TJSP mantém condenação de advogado que chamou Alexandre de Moraes de 'advogado do PCC'
O Tribunal de Justiça de São Paulo (TJSP) rejeitou o recurso e manteve a condenação do advogado Celso Machado Vendramini por injúria e difamação. A decisão confirma a pena de um ano e dois meses de prisão, convertida em prestação de serviços à comunidade e pagamento de multa. O caso remonta a uma sessão de tribunal do júri, onde Vendramini, atuando na defesa de policiais militares acusados de assassinato, proferiu publicamente que o ministro do Supremo Tribunal Federal (STF), Alexandre de Moraes, seria 'advogado do PCC'.
A declaração foi feita em 2019 durante os debates finais de um júri que julgava PMs pelo homicídio de um suposto integrante da facção criminosa Primeiro Comando da Capital (PCC). A acusação considerou a afirmação como um ataque grave à honra do ministro, caracterizando crime contra a honra. A defesa do advogado argumentou que se tratava de 'liberdade de expressão no exercício da advocacia', mas o tribunal não acatou o entendimento, reforçando os limites da atuação profissional.

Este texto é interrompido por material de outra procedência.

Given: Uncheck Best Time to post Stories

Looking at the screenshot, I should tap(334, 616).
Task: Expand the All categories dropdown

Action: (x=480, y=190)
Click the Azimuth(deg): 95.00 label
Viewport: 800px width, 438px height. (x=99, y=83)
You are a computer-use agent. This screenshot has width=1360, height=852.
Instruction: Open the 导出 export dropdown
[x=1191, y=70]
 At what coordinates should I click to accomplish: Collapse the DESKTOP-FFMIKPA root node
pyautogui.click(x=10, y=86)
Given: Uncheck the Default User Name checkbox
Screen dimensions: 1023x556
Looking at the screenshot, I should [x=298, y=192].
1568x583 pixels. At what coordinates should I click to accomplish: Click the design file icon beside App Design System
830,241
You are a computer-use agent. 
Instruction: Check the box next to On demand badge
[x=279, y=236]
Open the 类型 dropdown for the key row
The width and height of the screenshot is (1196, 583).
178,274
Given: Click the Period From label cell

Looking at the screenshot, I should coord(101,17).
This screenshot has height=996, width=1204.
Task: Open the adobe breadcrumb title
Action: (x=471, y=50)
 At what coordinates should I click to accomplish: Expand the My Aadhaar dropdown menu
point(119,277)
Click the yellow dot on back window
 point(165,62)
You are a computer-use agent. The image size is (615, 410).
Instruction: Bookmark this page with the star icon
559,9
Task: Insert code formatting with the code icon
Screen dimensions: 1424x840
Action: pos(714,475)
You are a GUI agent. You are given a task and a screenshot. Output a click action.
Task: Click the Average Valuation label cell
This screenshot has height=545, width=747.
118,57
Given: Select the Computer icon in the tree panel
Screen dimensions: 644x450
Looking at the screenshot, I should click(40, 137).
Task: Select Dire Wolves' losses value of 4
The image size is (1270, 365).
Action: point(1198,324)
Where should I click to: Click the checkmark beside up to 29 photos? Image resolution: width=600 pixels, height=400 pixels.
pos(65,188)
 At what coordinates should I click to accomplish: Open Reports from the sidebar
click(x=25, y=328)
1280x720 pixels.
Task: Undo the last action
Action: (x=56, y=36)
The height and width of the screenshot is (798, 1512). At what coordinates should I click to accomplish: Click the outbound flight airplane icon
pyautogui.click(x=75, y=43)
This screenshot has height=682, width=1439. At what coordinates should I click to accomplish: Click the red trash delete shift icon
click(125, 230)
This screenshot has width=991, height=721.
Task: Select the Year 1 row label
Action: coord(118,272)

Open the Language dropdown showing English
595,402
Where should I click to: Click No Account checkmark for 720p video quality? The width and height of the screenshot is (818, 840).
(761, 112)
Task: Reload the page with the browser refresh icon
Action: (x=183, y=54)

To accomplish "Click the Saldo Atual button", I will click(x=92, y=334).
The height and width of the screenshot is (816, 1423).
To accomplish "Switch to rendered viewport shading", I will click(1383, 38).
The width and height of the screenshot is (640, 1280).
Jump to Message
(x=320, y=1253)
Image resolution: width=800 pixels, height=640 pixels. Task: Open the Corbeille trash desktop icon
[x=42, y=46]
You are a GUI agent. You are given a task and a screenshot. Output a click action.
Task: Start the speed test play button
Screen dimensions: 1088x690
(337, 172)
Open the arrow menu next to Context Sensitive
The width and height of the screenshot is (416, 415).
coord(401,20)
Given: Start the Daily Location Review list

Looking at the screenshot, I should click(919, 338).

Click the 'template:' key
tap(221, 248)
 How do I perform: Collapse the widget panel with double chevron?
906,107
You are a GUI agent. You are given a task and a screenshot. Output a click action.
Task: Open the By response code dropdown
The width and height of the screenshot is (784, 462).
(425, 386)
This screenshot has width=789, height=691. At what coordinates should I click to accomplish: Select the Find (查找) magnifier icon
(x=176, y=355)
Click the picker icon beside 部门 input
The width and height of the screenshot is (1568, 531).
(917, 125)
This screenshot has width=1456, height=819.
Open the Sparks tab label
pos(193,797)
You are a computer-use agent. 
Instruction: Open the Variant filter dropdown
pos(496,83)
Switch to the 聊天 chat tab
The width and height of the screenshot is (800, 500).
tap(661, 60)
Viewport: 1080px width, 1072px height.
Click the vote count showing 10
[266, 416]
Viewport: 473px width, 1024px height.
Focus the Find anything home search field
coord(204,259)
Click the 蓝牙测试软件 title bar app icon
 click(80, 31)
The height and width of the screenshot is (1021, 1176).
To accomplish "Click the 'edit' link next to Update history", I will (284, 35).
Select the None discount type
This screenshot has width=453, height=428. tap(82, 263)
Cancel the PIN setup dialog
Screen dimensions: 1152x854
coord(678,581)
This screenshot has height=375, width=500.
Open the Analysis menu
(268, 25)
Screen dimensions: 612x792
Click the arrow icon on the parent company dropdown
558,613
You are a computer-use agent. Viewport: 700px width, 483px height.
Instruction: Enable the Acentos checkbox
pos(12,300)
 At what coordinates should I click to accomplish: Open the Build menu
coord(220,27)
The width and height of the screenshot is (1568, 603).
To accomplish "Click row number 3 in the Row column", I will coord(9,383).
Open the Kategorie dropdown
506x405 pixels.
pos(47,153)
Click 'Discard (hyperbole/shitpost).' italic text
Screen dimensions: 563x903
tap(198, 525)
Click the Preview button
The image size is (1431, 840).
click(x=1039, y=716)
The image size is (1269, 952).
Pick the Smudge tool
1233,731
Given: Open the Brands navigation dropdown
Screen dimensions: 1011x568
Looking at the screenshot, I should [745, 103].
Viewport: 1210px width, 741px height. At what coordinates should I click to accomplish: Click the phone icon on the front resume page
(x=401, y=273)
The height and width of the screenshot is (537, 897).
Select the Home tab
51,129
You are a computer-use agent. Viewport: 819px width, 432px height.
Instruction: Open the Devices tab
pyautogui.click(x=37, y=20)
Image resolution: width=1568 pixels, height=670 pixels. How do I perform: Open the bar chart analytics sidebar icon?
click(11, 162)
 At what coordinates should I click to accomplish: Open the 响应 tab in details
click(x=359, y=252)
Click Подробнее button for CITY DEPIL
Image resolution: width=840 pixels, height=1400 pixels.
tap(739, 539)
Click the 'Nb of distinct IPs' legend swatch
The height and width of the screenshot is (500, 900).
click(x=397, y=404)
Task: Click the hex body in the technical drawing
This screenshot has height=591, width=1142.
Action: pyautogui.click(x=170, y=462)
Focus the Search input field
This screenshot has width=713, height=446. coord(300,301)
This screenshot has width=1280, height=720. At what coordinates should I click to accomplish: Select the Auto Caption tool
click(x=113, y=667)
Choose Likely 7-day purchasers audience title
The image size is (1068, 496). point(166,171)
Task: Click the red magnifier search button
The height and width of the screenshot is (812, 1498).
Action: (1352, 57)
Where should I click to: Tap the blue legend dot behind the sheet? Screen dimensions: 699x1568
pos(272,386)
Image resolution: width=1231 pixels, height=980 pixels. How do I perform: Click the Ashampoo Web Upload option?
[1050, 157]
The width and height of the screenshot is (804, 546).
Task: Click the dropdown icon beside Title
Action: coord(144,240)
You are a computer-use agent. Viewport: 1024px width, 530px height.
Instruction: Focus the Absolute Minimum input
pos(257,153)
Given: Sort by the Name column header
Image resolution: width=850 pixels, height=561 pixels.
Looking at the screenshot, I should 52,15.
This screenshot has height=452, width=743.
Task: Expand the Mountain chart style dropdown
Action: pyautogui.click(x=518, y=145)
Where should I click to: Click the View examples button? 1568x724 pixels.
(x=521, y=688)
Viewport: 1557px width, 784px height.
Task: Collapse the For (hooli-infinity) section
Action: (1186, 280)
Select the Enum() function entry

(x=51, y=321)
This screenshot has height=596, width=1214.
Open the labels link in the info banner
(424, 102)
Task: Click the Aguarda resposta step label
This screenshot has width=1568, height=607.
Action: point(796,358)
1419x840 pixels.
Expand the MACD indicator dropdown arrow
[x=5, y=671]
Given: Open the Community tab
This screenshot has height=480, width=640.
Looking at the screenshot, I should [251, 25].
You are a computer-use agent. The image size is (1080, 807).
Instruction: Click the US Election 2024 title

A manutenção da condenação pelo TJSP sinaliza um endurecimento da jurisprudência contra alegações consideradas difamatórias proferidas por operadores do Direito no exercício de suas funções. O caso coloca sob escrutínio a linha tênue entre a defesa aguerrida e a prática de crimes de injúria, especialmente quando envolvem figuras de alto escalão do Judiciário. A decisão serve como um precedente que pode refrear declarações similares em futuros júris e audiências, aumentando o risco processual para advogados que ultrapassarem esse limite.